Published in final edited form as: Cancer Res. 2021 Feb 15;81(10):2714–2729. doi: 10.1158/0008-5472.CAN-20-2370

Figure 1. Mutant KRAS is associated with PARPi, anti-PD-L1, and doublet combination therapy resistance in vivo.

Figure 1

(A and B) KRASWT(LPA1-T22)and KRASQ61H mutation (LPA1-T127) tumors were transplanted into the mammary fat pads of FVB mice. Eight days later, mice were randomized into treatment cohorts: vehicle (0.5% hydroxypropylmethylcellulose and 0.2% Tween 80), BMN673 (0.333 mg/kg per day), anti-PD-L1 antibody (200 μg/mouse every three days) or the combination of BMN673 and anti-PD-L1 (n=8 for each group). Tumor measurements were performed every 3 days by calipers, and average tumor volume ± SEM for each cohort is displayed. P values were determined by One-way analysis of variance test.

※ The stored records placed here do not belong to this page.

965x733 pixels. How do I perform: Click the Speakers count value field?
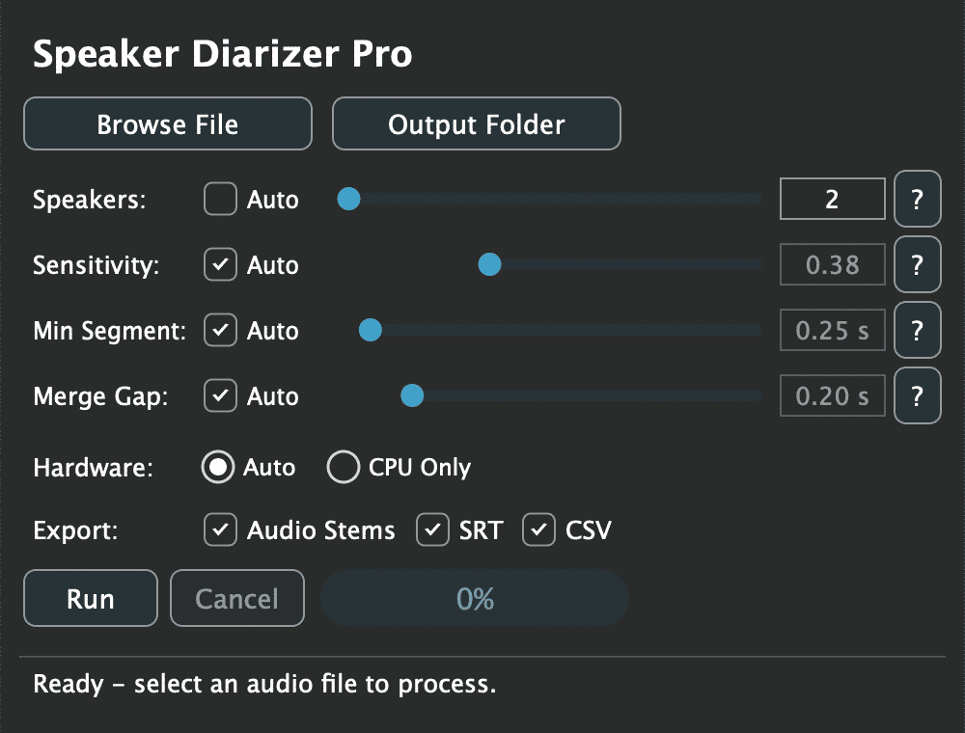[x=832, y=199]
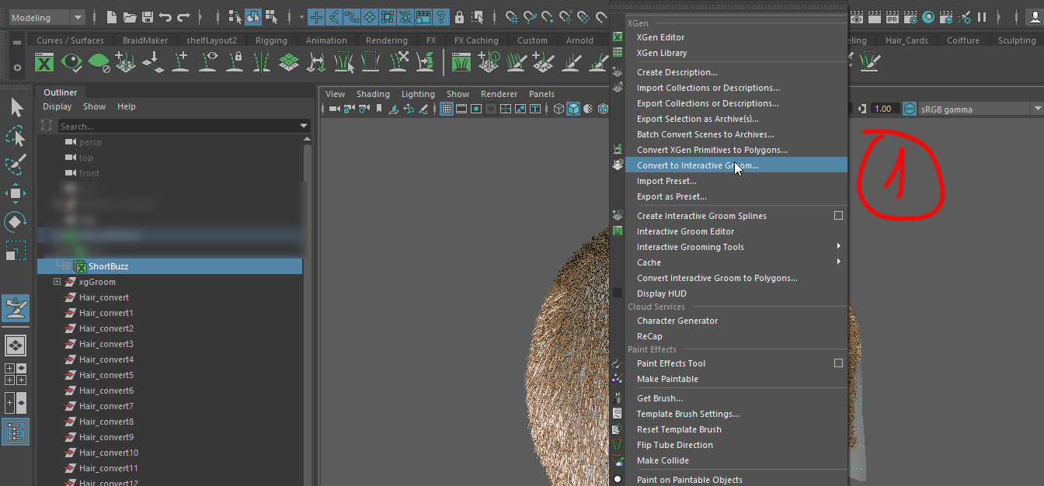The width and height of the screenshot is (1044, 486).
Task: Click the help question mark icon in toolbar
Action: tap(441, 17)
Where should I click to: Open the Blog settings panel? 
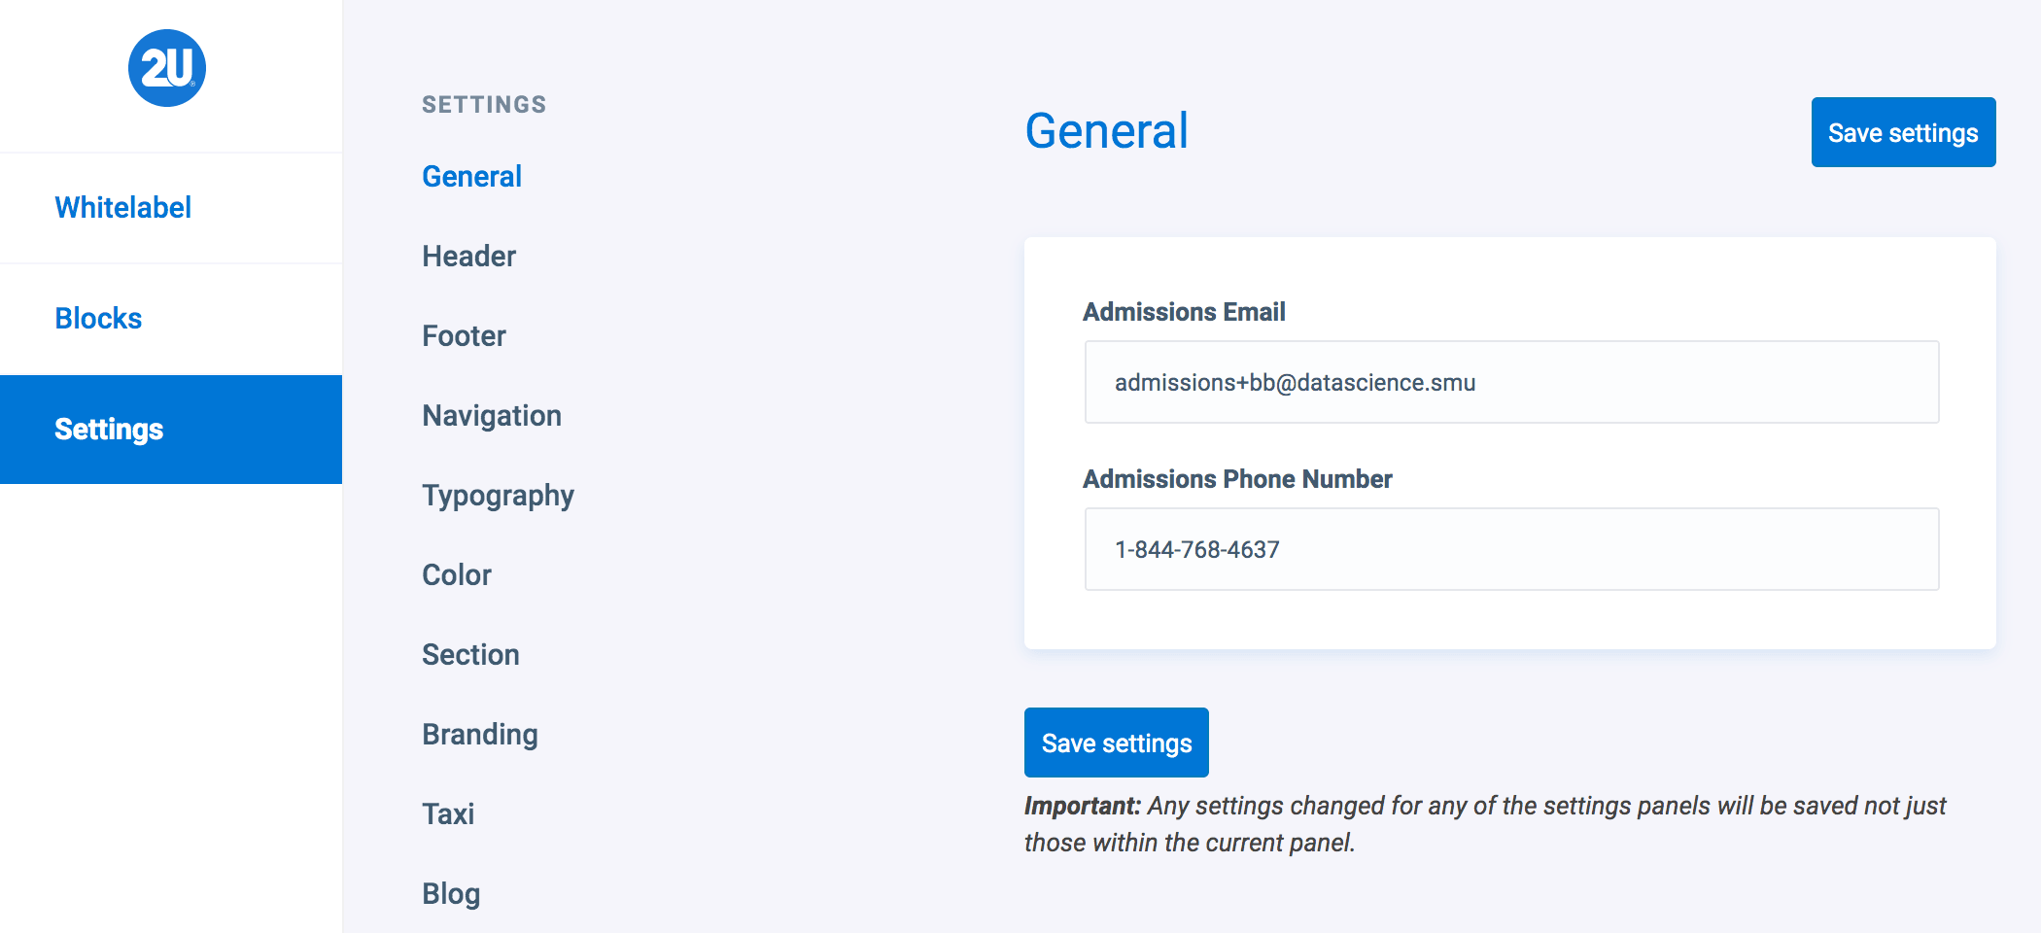coord(451,894)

(C) PCA analysis was performed on each protein from RPPA data. Ellipses indicate 95% confidence interval of group membership. Axis percentages indicate variance contribution.

(D) Volcano plot shows differentially expressed proteins from RPPA data of LPA1-T22 and LPA1-T127. Proteins above the horizontal line and to the left and right of the vertical line exhibited over- (red circle) and under expression (green circle), respectively. Black circles represent non-differentially expressed proteins.

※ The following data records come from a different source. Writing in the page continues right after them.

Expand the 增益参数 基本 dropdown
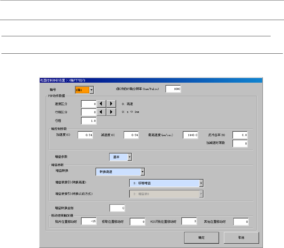 pyautogui.click(x=129, y=157)

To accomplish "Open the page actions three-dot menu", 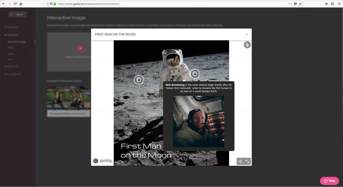I will click(290, 4).
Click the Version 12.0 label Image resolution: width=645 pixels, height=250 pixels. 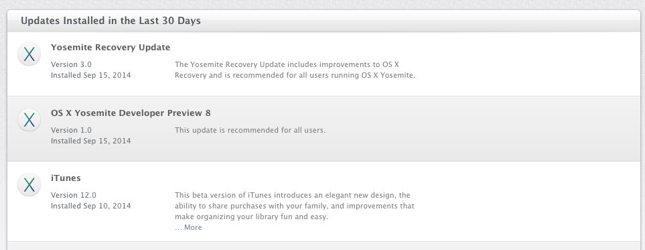74,195
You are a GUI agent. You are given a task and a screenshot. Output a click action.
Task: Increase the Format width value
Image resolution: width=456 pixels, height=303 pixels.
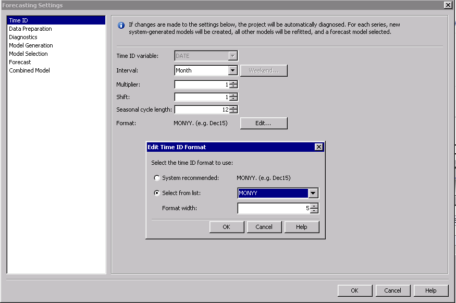(315, 206)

(E) Heatmap of RPPA data represents differentially expressed proteins (Log2 (Fold Change) ≥ 1, p<0.001). Different passages showed in X axis. Statistically significant changes (z- scores) indicated in boxes.

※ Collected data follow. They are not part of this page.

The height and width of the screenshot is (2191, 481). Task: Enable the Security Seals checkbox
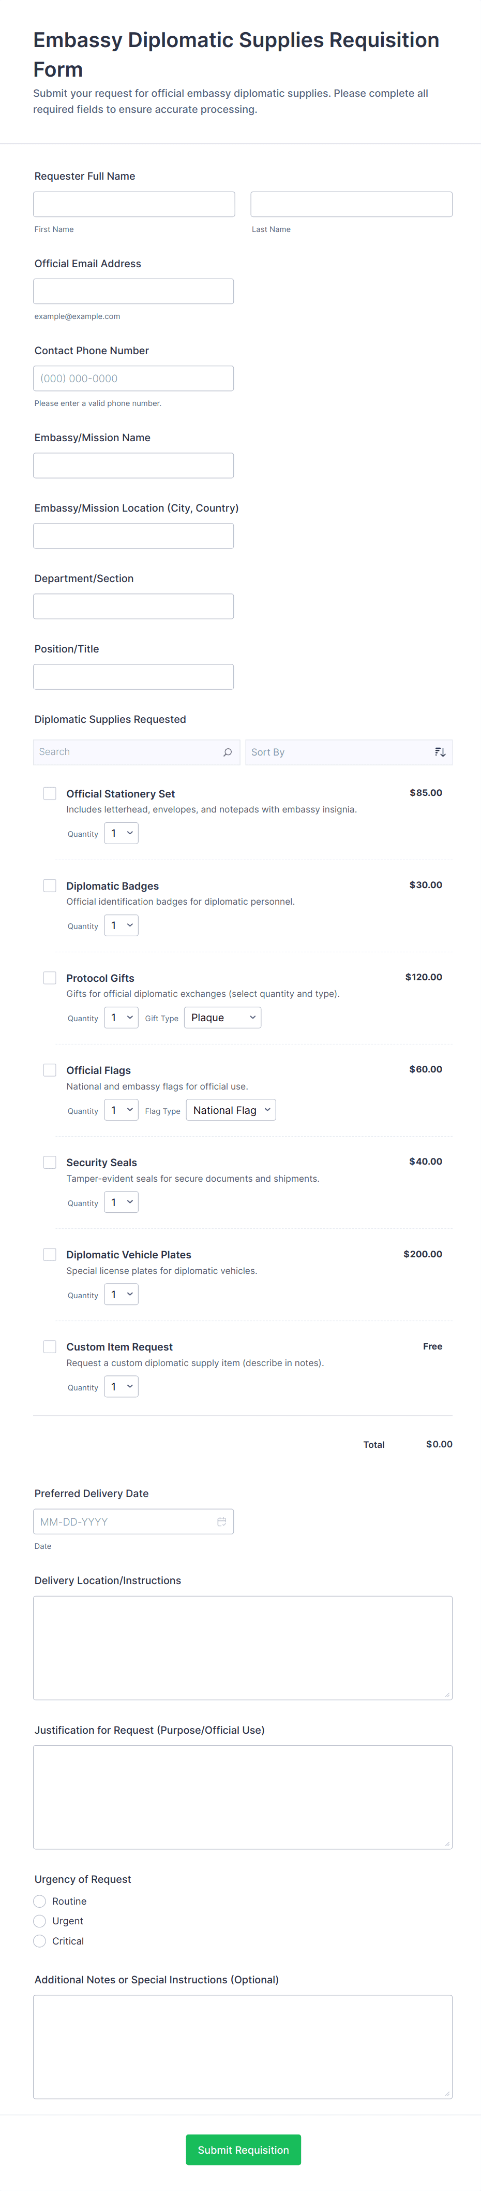point(50,1162)
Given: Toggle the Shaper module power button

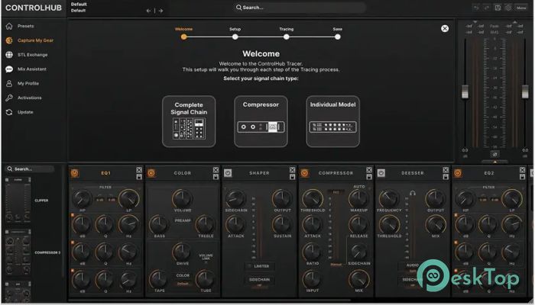Looking at the screenshot, I should point(227,173).
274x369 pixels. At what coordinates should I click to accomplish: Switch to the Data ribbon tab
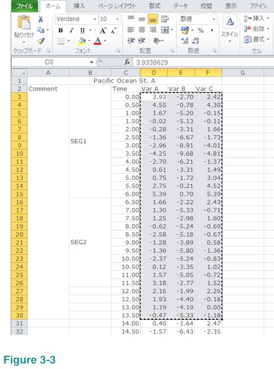[x=180, y=6]
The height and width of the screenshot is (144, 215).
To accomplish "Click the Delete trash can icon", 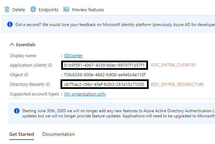I will tap(7, 10).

(F) Box plot of differentially expressed pMAPK, pMEK1 from RPPA data, Student’s t test.

(G) Murine MC38 colorectal cancer cells (5×105) were subcutaneously injected into the right flank of C57BL-6J mice (6–8 weeks old). When tumors were palpable, mice were randomized into treatment cohorts accordingly (n=8).

(H) Murine CT26 colorectal cancer cells (2×105) were subcutaneously injected into the right flank of Balb/C mice (6–8 weeks old). When tumors were palpable, mice were randomized into treatment cohorts accordingly (n=5).

In A-B, G and H data represent mean ± SEM.*p<0.05, **p<0.01, ***p<0.001, Non-parametric pairwise comparisons (Mann-Whitney).